Randy Adams: Invoking The Muse
Randy Adams

As I listen to Randy Adams' Invoking The Muse, I'm reminded of the opening lines from Blue's “All I Want”: “I am on a lonely road and I am traveling / Traveling, traveling, traveling / Looking for something, what can it be.” Similar to the protagonist in Joni Mitchell's song, Adams is an exhaustive explorer and self-questioner, even if his searches are introspective instrumental journeys undertaken using acoustic guitar.
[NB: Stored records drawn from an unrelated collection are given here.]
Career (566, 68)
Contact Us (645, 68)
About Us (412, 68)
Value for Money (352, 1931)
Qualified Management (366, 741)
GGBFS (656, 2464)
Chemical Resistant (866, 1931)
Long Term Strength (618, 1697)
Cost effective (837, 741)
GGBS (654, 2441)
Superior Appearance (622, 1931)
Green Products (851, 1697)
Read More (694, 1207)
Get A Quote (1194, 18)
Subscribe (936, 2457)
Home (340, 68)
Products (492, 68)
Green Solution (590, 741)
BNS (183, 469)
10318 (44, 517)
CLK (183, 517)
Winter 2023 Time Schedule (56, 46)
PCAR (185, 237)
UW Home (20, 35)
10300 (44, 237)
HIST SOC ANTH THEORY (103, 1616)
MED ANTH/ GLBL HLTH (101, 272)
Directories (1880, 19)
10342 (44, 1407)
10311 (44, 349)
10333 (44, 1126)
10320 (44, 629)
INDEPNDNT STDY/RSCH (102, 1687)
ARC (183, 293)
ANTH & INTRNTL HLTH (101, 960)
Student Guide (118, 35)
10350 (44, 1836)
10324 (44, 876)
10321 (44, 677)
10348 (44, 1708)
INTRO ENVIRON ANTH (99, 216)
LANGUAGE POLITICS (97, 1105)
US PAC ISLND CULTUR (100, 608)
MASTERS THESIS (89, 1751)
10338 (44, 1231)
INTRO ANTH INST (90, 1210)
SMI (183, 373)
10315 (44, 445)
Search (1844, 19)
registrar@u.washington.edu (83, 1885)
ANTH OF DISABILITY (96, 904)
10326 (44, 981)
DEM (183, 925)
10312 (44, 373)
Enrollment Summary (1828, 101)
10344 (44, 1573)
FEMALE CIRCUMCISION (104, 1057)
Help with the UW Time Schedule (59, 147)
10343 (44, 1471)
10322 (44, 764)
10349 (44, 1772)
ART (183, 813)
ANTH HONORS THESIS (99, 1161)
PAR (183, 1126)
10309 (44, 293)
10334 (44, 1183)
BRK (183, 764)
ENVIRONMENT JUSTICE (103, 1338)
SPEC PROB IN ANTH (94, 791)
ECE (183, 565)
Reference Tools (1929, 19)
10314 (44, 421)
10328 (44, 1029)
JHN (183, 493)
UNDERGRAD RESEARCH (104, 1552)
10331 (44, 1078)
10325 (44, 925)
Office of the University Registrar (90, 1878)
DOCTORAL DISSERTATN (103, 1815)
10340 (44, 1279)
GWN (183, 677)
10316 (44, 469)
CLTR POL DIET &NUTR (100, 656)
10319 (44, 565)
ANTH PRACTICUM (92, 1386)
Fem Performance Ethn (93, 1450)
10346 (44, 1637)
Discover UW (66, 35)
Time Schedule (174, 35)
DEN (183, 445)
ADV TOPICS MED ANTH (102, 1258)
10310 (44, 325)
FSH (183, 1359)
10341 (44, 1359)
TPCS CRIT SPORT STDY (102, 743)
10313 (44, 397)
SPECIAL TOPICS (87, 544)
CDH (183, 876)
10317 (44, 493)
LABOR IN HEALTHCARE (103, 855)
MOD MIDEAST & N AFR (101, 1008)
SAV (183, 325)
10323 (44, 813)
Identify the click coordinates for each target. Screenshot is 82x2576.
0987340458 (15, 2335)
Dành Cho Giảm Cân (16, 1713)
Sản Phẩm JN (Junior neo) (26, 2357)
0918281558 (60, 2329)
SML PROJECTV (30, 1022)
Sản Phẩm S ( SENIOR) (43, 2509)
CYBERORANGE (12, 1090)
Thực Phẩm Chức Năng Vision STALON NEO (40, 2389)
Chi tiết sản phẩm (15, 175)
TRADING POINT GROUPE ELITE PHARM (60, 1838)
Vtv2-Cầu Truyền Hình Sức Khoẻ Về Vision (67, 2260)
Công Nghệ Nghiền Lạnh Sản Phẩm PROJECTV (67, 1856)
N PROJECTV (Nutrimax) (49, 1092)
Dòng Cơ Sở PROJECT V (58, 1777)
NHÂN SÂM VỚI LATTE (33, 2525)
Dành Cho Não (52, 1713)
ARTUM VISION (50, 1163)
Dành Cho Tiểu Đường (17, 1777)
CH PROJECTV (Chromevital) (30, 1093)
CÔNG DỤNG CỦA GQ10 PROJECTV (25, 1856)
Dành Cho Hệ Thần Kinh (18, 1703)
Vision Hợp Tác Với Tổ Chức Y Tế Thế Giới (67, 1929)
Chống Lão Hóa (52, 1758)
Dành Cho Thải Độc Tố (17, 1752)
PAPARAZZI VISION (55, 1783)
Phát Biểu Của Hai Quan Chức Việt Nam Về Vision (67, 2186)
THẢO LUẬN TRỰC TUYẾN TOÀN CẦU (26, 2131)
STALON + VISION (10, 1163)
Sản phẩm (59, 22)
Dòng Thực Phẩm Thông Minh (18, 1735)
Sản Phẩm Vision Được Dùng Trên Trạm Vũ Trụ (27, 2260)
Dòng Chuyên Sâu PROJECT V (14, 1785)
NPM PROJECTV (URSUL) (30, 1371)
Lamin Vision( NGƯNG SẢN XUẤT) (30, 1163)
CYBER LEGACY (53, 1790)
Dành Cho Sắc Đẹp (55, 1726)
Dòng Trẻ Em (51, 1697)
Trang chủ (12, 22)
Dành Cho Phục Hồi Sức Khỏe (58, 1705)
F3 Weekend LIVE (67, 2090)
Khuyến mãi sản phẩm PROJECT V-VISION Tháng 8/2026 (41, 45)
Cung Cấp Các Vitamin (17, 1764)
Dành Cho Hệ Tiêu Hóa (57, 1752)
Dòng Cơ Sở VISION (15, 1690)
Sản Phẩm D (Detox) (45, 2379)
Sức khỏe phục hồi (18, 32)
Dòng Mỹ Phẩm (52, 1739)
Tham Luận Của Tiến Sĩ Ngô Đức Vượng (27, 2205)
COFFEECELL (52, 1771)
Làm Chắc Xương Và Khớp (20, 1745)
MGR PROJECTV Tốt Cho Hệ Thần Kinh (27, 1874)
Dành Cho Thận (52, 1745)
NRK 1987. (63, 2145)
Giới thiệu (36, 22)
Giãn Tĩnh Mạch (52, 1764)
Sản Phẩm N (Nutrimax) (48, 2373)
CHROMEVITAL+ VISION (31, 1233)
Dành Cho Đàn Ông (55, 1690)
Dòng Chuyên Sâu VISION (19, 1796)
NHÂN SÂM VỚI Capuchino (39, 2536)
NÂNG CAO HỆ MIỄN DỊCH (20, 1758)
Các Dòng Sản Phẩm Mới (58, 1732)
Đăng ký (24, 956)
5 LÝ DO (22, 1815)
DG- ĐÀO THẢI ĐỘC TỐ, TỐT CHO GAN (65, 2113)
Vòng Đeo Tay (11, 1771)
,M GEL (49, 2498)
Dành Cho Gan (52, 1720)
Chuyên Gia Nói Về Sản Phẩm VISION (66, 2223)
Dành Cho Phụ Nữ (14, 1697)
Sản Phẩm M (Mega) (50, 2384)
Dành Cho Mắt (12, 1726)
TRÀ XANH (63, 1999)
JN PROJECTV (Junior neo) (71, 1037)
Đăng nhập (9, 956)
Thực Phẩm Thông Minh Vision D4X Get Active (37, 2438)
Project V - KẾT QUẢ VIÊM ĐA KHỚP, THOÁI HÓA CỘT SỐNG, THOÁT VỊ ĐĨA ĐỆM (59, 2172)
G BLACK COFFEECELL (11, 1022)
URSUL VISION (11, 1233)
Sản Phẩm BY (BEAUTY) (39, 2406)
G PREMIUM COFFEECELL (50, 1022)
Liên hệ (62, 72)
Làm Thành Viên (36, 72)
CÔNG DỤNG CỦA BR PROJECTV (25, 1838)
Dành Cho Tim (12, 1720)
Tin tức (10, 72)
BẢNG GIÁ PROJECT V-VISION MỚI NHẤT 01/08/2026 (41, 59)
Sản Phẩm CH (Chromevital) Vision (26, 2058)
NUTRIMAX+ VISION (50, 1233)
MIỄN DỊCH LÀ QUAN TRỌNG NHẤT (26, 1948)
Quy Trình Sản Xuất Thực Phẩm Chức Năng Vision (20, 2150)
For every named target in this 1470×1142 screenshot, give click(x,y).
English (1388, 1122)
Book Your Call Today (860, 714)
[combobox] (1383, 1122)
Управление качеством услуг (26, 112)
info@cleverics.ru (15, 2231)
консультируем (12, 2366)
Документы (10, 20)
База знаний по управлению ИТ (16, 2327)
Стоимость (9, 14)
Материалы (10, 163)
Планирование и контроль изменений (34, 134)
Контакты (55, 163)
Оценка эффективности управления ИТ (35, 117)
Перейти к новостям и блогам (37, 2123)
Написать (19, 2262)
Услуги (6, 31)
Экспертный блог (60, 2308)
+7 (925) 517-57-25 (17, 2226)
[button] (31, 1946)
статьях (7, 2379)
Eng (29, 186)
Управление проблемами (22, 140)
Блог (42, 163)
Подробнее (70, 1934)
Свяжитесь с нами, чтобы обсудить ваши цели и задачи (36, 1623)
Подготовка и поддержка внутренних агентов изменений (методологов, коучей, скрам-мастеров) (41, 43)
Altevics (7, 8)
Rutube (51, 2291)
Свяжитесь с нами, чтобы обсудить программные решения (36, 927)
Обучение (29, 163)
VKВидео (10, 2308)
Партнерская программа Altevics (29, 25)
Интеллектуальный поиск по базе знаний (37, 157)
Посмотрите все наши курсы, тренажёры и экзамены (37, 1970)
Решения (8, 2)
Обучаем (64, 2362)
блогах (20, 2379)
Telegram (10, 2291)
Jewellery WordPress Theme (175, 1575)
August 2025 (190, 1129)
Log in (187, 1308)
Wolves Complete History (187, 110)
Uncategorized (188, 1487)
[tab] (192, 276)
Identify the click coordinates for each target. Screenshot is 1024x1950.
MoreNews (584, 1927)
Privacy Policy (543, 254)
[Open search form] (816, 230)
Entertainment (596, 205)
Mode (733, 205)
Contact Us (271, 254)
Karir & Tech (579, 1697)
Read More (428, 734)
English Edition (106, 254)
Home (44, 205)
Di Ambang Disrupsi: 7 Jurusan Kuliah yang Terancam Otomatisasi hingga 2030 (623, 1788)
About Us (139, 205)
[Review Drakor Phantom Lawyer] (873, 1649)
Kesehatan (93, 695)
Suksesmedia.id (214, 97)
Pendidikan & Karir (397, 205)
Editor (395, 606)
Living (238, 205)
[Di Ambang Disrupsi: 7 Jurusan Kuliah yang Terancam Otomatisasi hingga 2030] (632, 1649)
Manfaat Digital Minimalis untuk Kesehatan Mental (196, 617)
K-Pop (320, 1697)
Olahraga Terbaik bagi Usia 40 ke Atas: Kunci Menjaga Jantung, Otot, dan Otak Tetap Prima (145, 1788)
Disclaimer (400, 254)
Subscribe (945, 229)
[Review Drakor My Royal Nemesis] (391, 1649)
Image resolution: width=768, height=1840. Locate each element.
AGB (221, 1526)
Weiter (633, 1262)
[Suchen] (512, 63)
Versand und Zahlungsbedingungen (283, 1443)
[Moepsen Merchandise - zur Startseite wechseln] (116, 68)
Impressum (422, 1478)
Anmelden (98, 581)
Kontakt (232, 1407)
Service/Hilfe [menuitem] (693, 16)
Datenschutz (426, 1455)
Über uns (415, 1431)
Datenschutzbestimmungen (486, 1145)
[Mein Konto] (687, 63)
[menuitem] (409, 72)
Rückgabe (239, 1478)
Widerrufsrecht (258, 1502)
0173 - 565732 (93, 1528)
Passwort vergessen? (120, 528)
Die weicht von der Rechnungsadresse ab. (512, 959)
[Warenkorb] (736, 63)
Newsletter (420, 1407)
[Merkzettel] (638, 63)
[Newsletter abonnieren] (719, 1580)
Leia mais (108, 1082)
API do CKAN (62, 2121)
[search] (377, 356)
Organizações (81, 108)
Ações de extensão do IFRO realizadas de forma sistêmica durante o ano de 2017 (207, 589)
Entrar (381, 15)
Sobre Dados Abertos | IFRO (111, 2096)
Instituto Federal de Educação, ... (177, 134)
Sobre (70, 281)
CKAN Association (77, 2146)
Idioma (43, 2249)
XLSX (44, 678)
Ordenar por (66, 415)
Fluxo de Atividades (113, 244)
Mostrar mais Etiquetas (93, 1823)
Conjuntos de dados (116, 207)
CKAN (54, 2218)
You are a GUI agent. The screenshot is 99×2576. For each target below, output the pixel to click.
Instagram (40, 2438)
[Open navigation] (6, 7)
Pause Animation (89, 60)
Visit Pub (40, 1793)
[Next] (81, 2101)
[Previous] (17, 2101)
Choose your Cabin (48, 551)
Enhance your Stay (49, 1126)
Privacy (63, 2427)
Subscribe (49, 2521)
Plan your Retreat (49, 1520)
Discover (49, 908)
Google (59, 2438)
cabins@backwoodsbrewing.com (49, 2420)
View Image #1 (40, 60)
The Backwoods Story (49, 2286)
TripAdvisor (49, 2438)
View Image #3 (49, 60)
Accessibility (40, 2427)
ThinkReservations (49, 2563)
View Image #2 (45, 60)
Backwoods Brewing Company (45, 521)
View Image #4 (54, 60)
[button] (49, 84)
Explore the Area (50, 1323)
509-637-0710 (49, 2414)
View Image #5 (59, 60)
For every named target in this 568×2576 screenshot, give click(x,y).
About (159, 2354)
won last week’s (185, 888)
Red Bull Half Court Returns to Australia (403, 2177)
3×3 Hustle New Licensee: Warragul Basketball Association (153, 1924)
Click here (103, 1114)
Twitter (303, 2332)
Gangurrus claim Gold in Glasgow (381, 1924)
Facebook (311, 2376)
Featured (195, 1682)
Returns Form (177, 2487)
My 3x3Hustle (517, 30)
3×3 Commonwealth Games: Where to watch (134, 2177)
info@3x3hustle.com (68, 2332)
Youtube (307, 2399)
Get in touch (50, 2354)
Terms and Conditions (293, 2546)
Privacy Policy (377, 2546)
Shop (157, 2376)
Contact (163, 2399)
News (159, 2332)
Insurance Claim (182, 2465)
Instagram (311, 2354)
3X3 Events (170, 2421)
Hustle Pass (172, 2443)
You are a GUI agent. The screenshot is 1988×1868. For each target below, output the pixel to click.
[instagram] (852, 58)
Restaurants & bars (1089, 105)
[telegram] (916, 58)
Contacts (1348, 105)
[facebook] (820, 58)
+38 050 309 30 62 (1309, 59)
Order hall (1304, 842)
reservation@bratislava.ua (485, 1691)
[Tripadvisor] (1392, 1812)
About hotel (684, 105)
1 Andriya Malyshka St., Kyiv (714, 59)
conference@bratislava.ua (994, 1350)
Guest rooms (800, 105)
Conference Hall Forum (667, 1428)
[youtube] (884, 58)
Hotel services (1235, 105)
Formally released on the last day of 2016, Invoking The Muse actually forms a small part of a much larger picture. Last year, he produced each month an album-length volume of improvised guitar meditations, resulting in an immense, year-long musical diary of sorts. Conceived initially as his response to the current “American Primitive” guitar scene associated with figures such as Glenn Jones, Daniel Bachman, and Jack Rose, Adams would sit himself down, tune his acoustic guitar to an unfamiliar open tuning, and surrender to his meditative muse. Resisting the impulse to judge, he opened himself up to wherever the music might take him, the result being tracks of modest, eight-minute duration and a small number of opuses in the twenty- to forty-minute range. To compile Invoking The Muse, Adams selected one track from each volume to provide the listener with a representative sampling of the year-long project, though it's a rare sampler indeed that weighs in at a robust 210 minutes.

It's not, by the way, the only project with which Adams has been involved over the years. Born in New York and currently residing in Virginia, he's played guitar in country rock and hippie rock bands, and his CV also lists experience as a music educator as the Director of the Guitar and Electronic Music Studio at Virginia's Foxcroft School. And though Invoking The Muse offers an encompassing presentation of his acoustic guitar work, his current project, Union of the Sun & Moon, subjects his acoustic guitar and vocals to processing treatments using Ableton Live, granular synthesis, and a variety of synthesizers.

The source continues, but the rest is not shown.